» Texto exibido:
+ + + + + + +

Claro que ele vendeu. E, burrro, eu deveria ter oferecido menos. Ele pegaria do mesmo jeito.

Quando sentei no meu lugar (ingresso número 1400155947, Category 3, Gate 2, Upper Level, Block 039, fila Q, assento 09) o placar marcava 4 minutos do primeiro tempo (o lugar, aliás, era exatamente o do bilhete – não tinha nenhum outro ixperrrto sentado nele). Só perdi o hino. Que, como é pela metade, nem me importei muito.

Só pra comparar as duas últimas vezes que fui a um estádio. A última ontem, a 50 dólares, pouco menos de 90 reais. Antes, foi no Campeonato Brasileiro do ano passado (ou foi no Paulista do ano passado? Enfim, foi no ano passado), numa das idas a São Paulo. Fui ver Palmeiras e Santos no Palestra Itália, sozinho, sem estacionamento, com chuva, num sábado à tarde. Placar 1 a 1, um jogo horroroso. Quanto paguei pelo ingresso no Palestra? DUZENTOS reais, por uma cadeira parcialmente coberta.

Claro que não é todo mundo que consegue ter paciência numa hora dessas. Eu estava lá trabalhando, sem nenhum medo de não ver o jogo. Iria fazer exatamente o que fiz nos outros três: procurar uma TV num lugar aquecido, pedir um café e acompanhar a partida. Agir de caso pensado exigiria sangue frio. Calma e paciência.

Mas que foi uma delícia a ver a cara do bonitão me vendendo o ingresso pela metade do que ele pagou, foi.

PS: por razões estritamente higiênicas, os fatos foram ligeiramente adaptados para serem contados neste blog – do qual minha mãe e minha tia são leitoras, inclusive. Principalmente o trecho em que reproduzo a educada conversa com o cambista, transcrita como “”Problema seu. Então limpa o nariz com essa porcaria”. Na realidade, os termos utilizados não foram exatamente esses. Notadamente os “porcaria” e “nariz”.

Calma e paciência, meu caro. O resto é tudo verdade.

Cambistas de novo.

Agora quem encontrou com eles foi o Vinícius, da Agência Brasil (leia a reportagem aqui). O Marcelo fez fotos de longe (aqui estão as fotos).

Como você já viu aqui no ElefanteNews (e clique aqui pra ver de novo) já trombei com eles por aí também.

+ + + + + + +

Entradas do conjunto de dados
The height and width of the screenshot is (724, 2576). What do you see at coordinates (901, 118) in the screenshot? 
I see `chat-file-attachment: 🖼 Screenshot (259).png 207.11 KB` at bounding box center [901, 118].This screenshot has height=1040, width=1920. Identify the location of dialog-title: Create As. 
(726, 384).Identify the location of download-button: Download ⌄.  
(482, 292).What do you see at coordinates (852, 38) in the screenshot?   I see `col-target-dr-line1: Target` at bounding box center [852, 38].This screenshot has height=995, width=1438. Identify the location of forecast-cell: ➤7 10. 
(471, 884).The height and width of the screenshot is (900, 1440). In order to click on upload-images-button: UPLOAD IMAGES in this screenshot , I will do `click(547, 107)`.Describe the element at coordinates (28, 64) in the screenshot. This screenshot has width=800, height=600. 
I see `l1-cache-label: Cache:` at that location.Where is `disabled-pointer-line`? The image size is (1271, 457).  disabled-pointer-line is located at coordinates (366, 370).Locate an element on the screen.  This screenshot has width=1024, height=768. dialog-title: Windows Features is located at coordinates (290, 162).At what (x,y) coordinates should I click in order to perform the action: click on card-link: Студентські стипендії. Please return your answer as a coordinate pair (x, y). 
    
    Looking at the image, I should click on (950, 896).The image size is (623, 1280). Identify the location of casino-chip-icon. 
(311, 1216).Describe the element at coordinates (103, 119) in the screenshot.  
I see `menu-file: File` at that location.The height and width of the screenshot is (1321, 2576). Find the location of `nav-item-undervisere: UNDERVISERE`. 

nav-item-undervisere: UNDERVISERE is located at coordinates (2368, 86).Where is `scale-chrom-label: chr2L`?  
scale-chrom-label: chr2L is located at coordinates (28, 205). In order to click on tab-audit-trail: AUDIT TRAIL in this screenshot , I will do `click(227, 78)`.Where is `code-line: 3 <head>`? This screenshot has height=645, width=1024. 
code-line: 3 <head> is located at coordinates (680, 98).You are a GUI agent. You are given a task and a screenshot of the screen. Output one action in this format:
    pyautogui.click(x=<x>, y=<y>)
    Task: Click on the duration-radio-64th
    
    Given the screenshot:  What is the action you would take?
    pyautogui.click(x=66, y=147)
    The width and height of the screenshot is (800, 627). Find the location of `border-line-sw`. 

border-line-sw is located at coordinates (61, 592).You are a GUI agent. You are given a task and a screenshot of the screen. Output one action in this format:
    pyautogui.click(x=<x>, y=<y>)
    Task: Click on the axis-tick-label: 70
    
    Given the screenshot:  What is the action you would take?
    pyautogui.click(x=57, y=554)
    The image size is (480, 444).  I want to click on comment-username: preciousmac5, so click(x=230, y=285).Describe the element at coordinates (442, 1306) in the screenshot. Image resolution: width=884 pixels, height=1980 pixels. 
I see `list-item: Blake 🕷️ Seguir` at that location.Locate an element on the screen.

+ + + + + + +

» Lista de tarefas:
**A.** Segundo o texto sobre o cambista, quanto foi pago pelo ingresso no Palestra Itália?
**B.** Diga se cada afirmação concorda com o texto sobre o cambista e cite as palavras exatas que decidem a resposta. (i) Na chegada ao lugar, o placar marcava 4 minutos do primeiro tempo. (ii) O jogo entre Palmeiras e Santos terminou 2 a 1. (iii) O ingresso de ontem custou 50 dólares.
**C.** Liste todos os dados do ingresso que aparecem entre parênteses no texto sobre o cambista.
As linhas são um material à parte, sem ligação com o texto sobre o cambista.

» Tarefas resolvidas:
**A.** Duzentos reais, por uma cadeira parcialmente coberta.

**B.**
(i) Sim: "o placar marcava 4 minutos do primeiro tempo".
(ii) Não: "Placar 1 a 1, um jogo horroroso."
(iii) Sim: "A última ontem, a 50 dólares, pouco menos de 90 reais."

**C.**
- ingresso número 1400155947
- Category 3
- Gate 2
- Upper Level
- Block 039
- fila Q
- assento 09